Group A: 4 people have exactly 1 friend in the room and Group B: 3 people have exactly 2 friends in the room

I pick 1 person. He could be member of Group A or B
The possibility of picking a member from Group A is: 4/7. The possibility of picking a person from 6 left that is not the first person's friend is 5/6.

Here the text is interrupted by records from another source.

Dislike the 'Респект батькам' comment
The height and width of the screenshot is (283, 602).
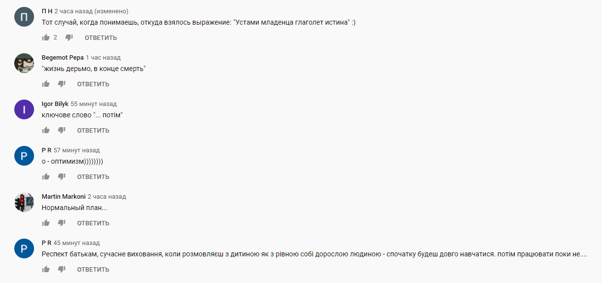62,269
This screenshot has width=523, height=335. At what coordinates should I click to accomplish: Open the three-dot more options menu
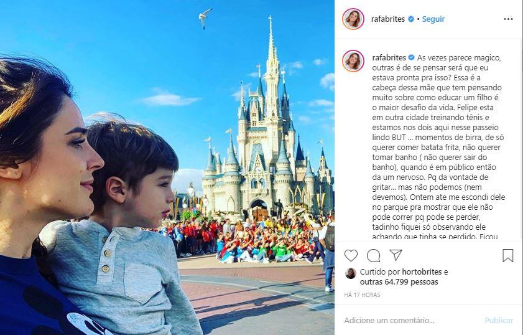pyautogui.click(x=508, y=19)
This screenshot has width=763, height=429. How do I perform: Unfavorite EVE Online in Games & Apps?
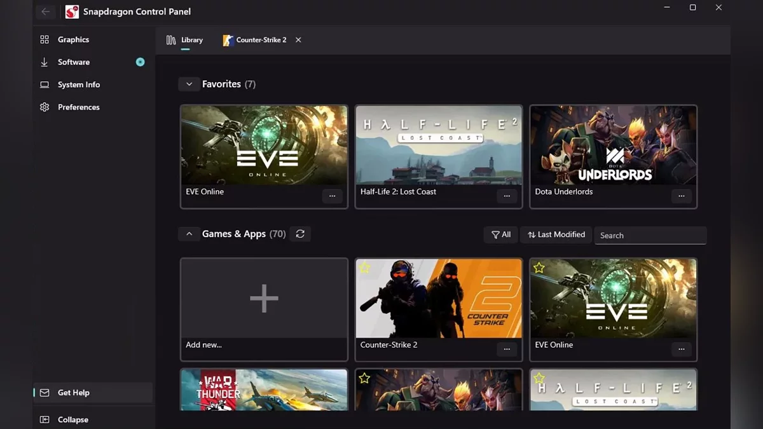pos(539,268)
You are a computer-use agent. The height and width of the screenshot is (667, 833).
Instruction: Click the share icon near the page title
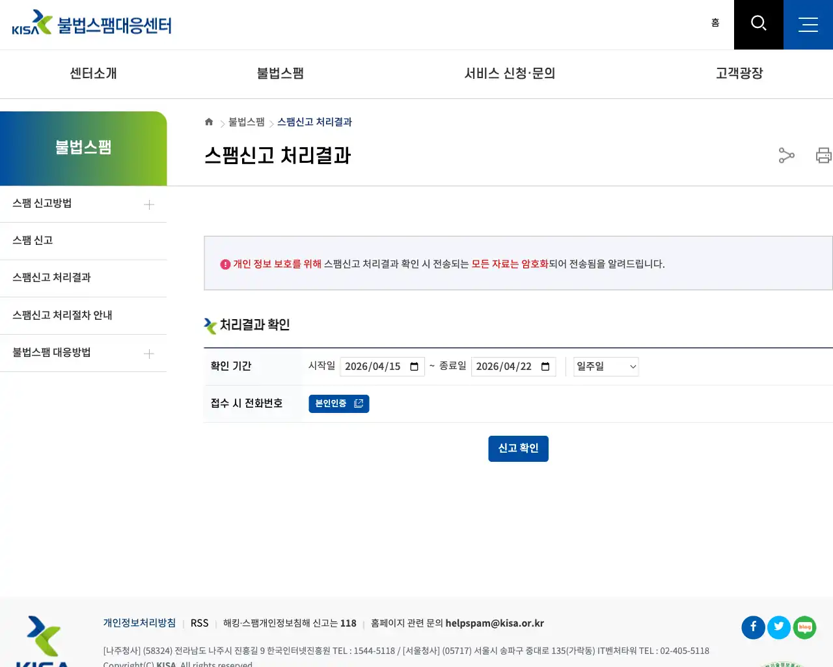(x=786, y=156)
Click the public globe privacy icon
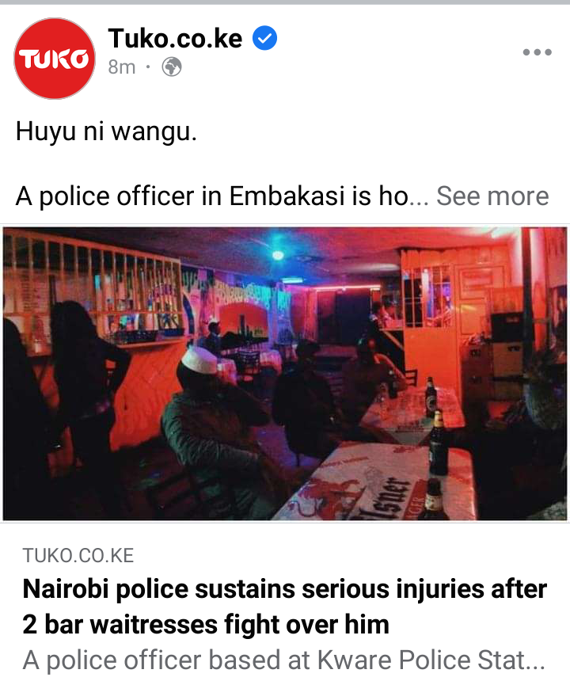The width and height of the screenshot is (570, 681). coord(172,67)
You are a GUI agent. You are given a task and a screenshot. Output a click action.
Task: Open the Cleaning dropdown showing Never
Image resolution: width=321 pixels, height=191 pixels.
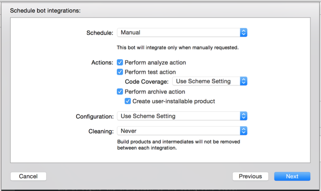[182, 131]
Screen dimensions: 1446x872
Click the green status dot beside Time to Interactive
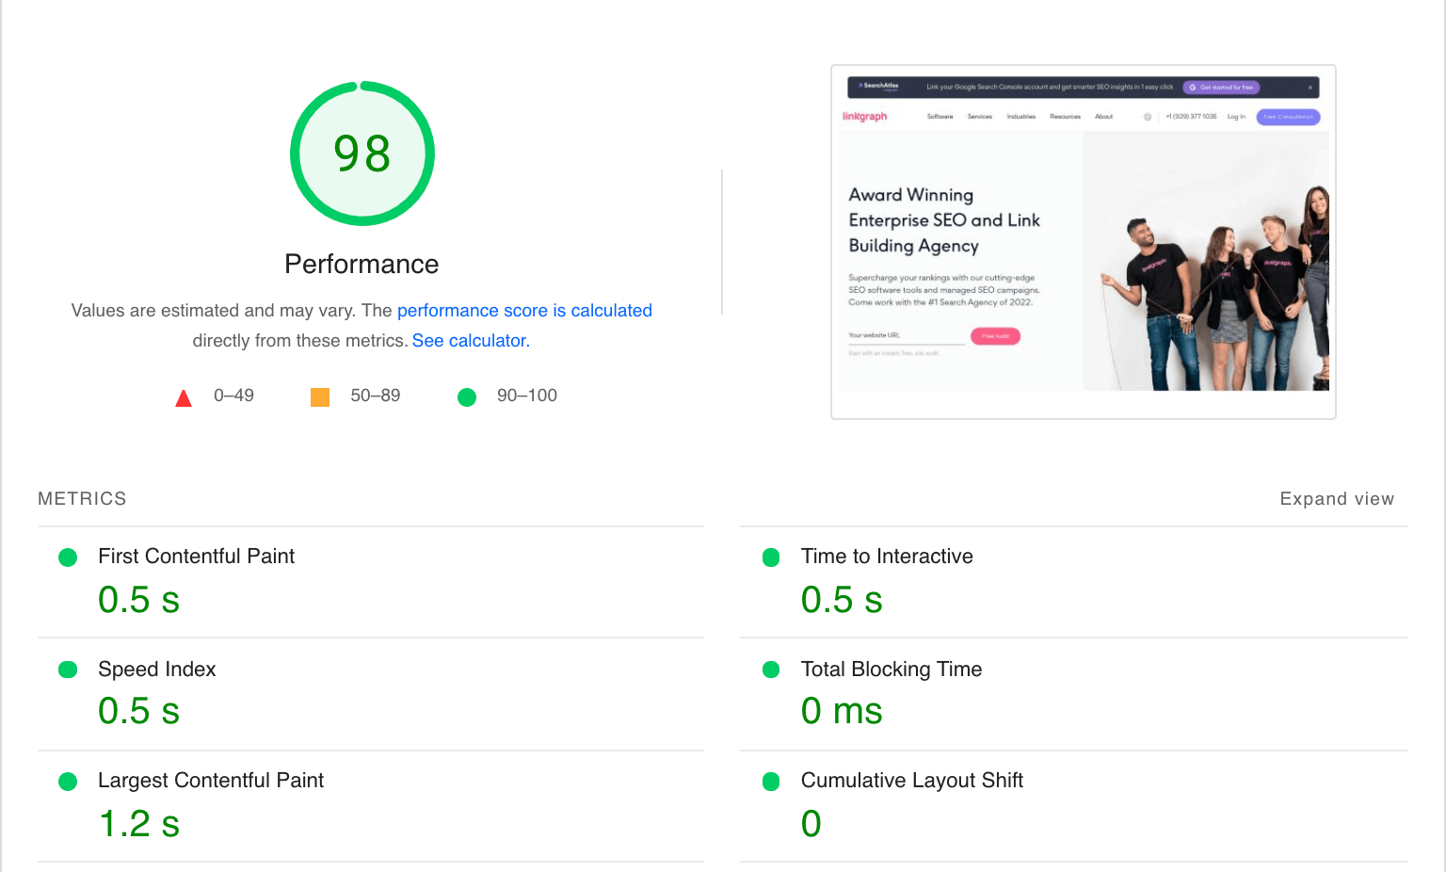[x=771, y=557]
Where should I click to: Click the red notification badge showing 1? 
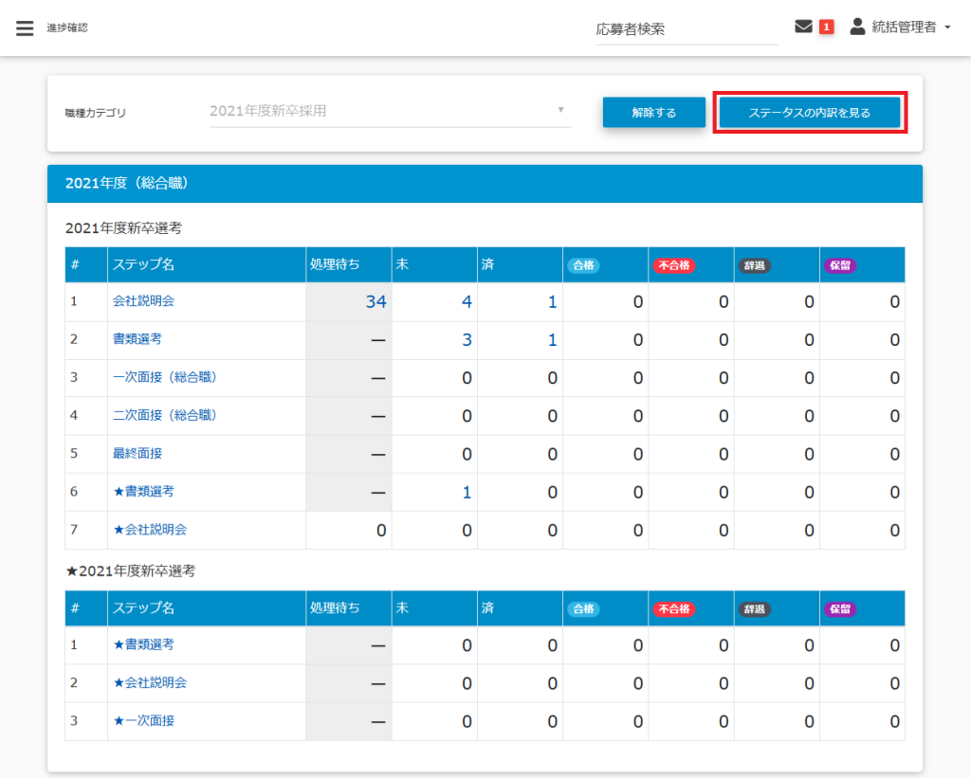coord(826,27)
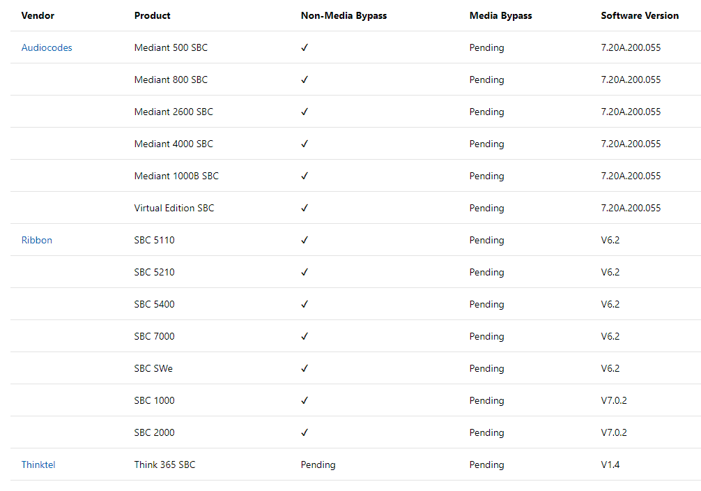Screen dimensions: 701x491
Task: Click the Product column header
Action: click(x=153, y=16)
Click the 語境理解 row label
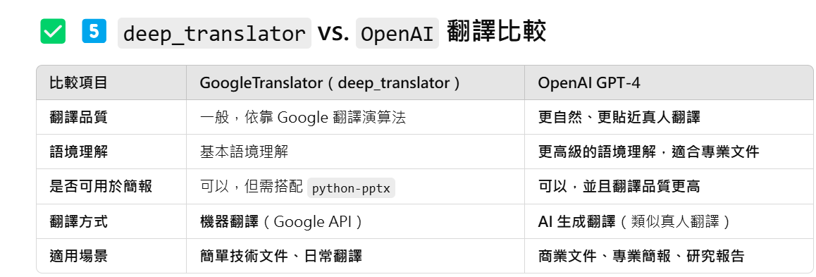This screenshot has height=277, width=816. [79, 152]
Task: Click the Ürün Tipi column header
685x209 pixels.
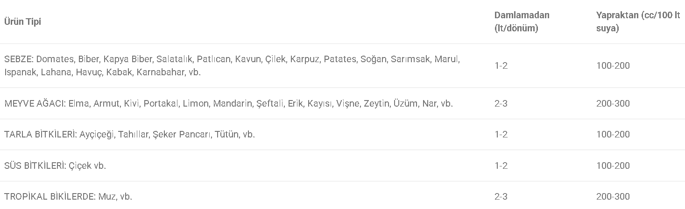Action: 23,22
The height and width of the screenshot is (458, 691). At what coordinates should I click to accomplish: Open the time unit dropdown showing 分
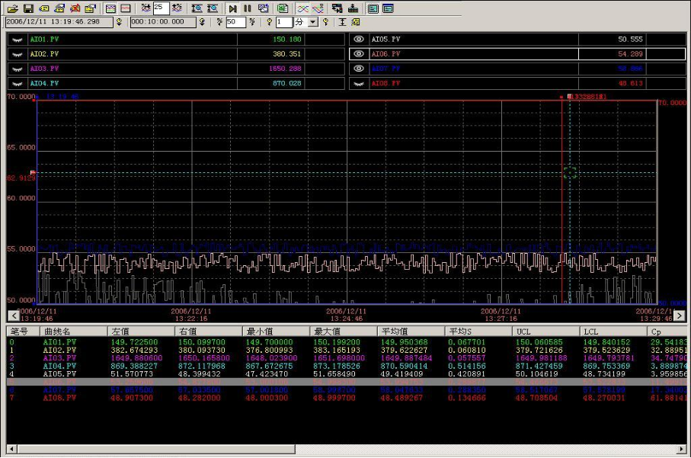pyautogui.click(x=313, y=22)
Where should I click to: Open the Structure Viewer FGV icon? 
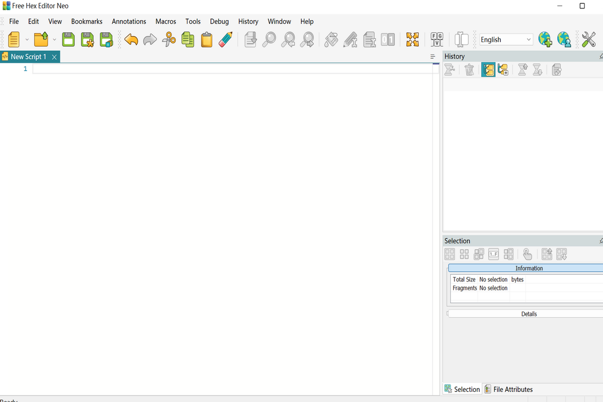[437, 40]
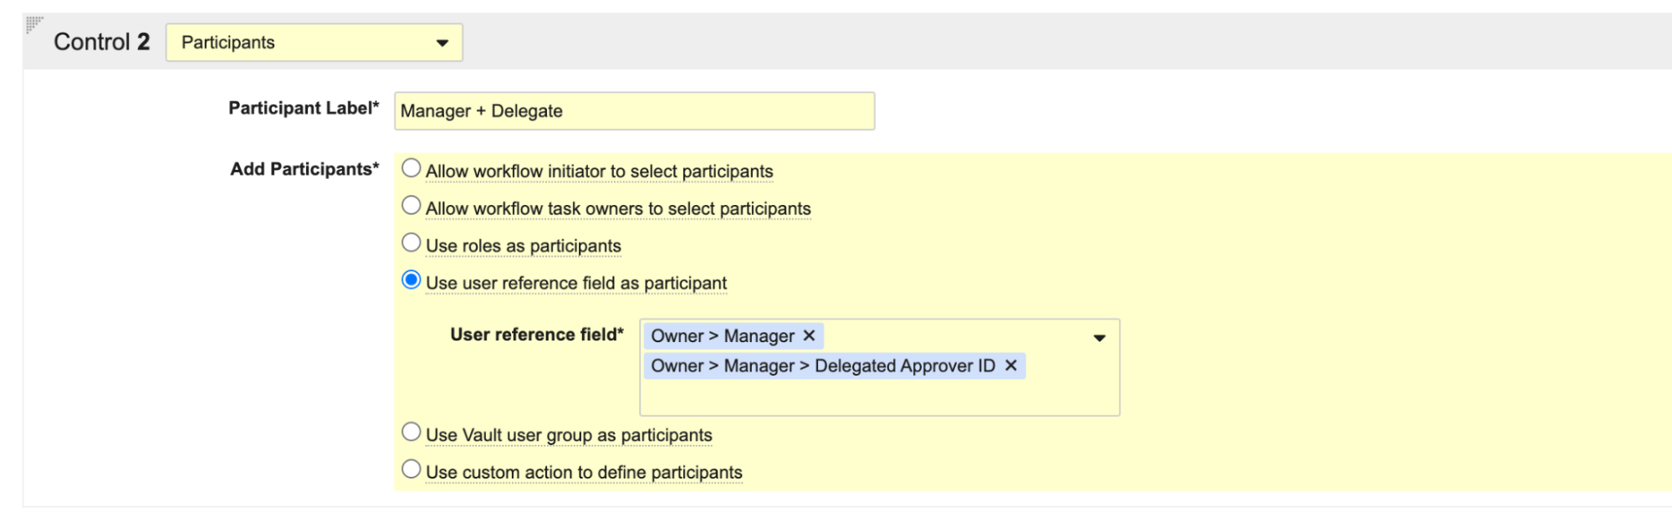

The possibility of picking a member from Group B is 3/7. The possibility of picking another from 6 left that is not the first one's friend is 4/6

so the result IMO is:
4/7 * 5/6 + 3/7 * 4/6 = 16/21
milind1979 wrote:
In a room filled with 7 people, 4 people have exactly 1 friend in the room and 3 people have exactly 2 friends in the room (Assuming that friendship is a mutual relationship, i.e. if John is Peter's friend, Peter is John's friend). If two individuals are selected from the room at random, what is the probability that those two individuals are NOT friends?

A. 5/21
B. 3/7
C. 4/7
D. 5/7
E. 16/21

Group A: 4 people have exactly 1 friend in the room and Group B: 3 people have exactly 2 friends in the room

I pick 1 person. He could be member of Group A or B
The possibility of picking a member from Group A is: 4/7. The possibility of picking a person from 6 left that is not the first person's friend is 5/6.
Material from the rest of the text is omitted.